Clinical validation of automated and rapid mariPOC SARS-CoV-2 antigen test

Abstract

COVID-19 diagnostics was quickly ramped up worldwide early 2020 based on the detection of viral RNA. However, based on the scientific knowledge for pre-existing coronaviruses, it was expected that the SARS-CoV-2 RNA will be detected from symptomatic and at significant rates also from asymptomatic individuals due to persistence of non-infectious RNA. To increase the efficacy of diagnostics, surveillance, screening and pandemic control, rapid methods, such as antigen tests, are needed for decentralized testing and to assess infectiousness. A novel automated mariPOC SARS-CoV-2 test was developed for the detection of conserved structural viral nucleocapsid proteins. The test utilizes sophisticated optical laser technology for two-photon excitation and individual detection of immunoassay solid-phase particles. We validated the new method against qRT-PCR. Sensitivity of the test was 100.0% (13/13) directly from nasopharyngeal swab specimens and 84.4% (38/45) from swab specimens in undefined transport mediums.
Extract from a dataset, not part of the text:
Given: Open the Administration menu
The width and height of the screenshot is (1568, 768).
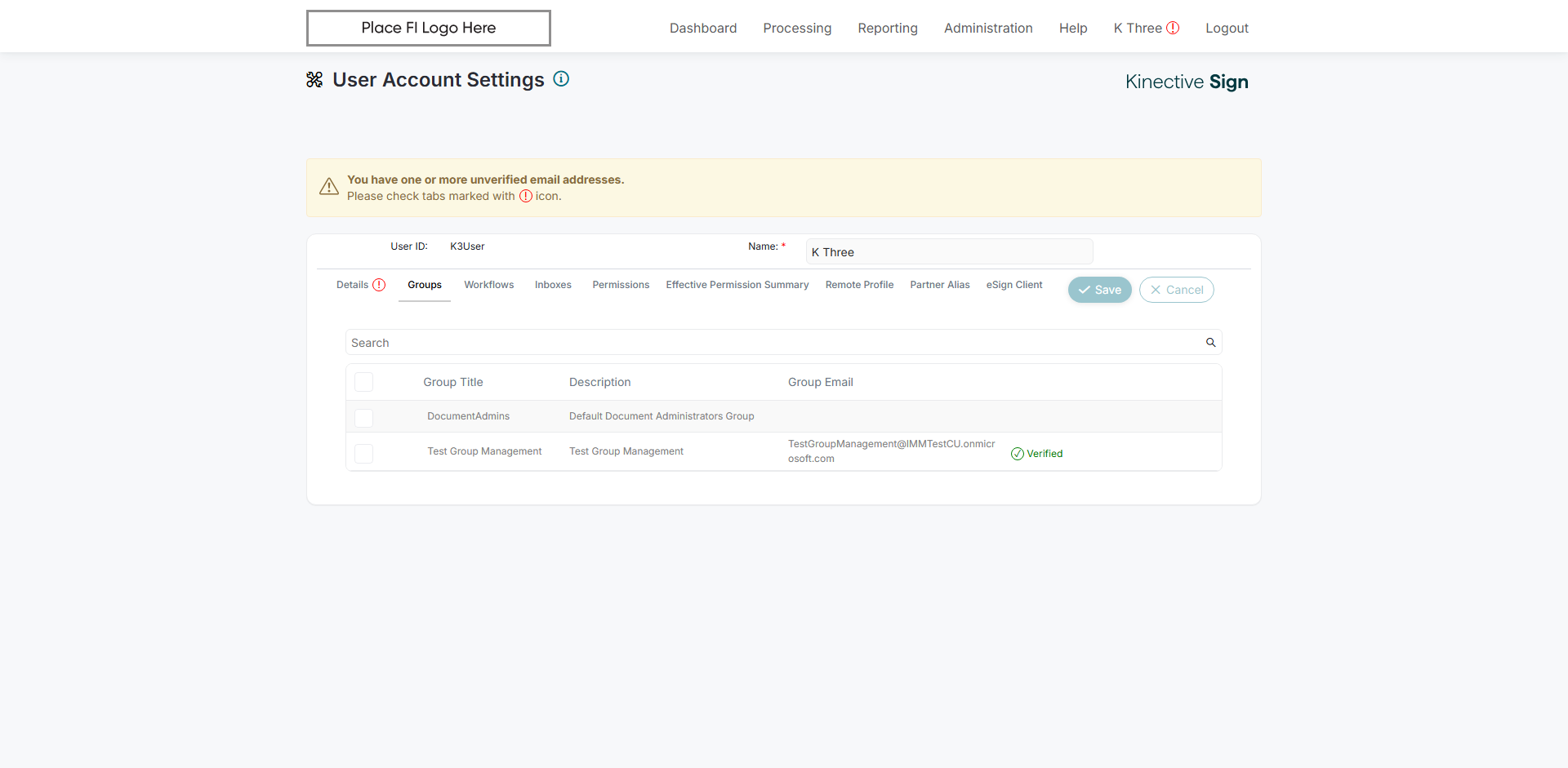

Specificity of the test was 100.0% (201/201). The test's limit of detection was 2.7 TCID₅₀/test. It showed no cross-reactions. Our study shows that the new test can detect infectious individuals already in 20 min with clinical sensitivity close to qRT-PCR. The mariPOC is a versatile platform for syndromic testing and for high capacity infection control screening of infectious individuals.

Figure 1

(a) Diagnostic workflow in the mariPOC SARS-CoV-2 test and schematic sample dispensing into the test cartridge. Nasopharyngeal sample is suspended into the sample buffer by vortexing before placing the sample tube into the analyzer for automated analysis. The sample is automatically dispensed into the test plate reaction well(s) through resealing multilayer cover, which upper and lower pierceable layers are aluminum foil and cross-cut sheet, respectively. Immunometric reactions start when the sample dissolves the dried reagents. Test result is reported objectively as positive or negative. (b) Schematic principle of the SARS-CoV-2 assay where nucleocapsid proteins are detected based on sandwich immunoassay and two-photon excitation fluorescent measurement of individual microparticles by confocal microscopy. Grey hourglass-shaped area designates excitation light bath. Reddish oval-shaped area designates the focal volume where two-photon excitation of fluorescence takes place.

Figure 2

Ct values of qRT-PCR for mariPOC test positive (green dots) and negative (red dots) samples in the validation sample cohort 2. Dashed line is at Ct 33.24, which was the lowest detected Ct.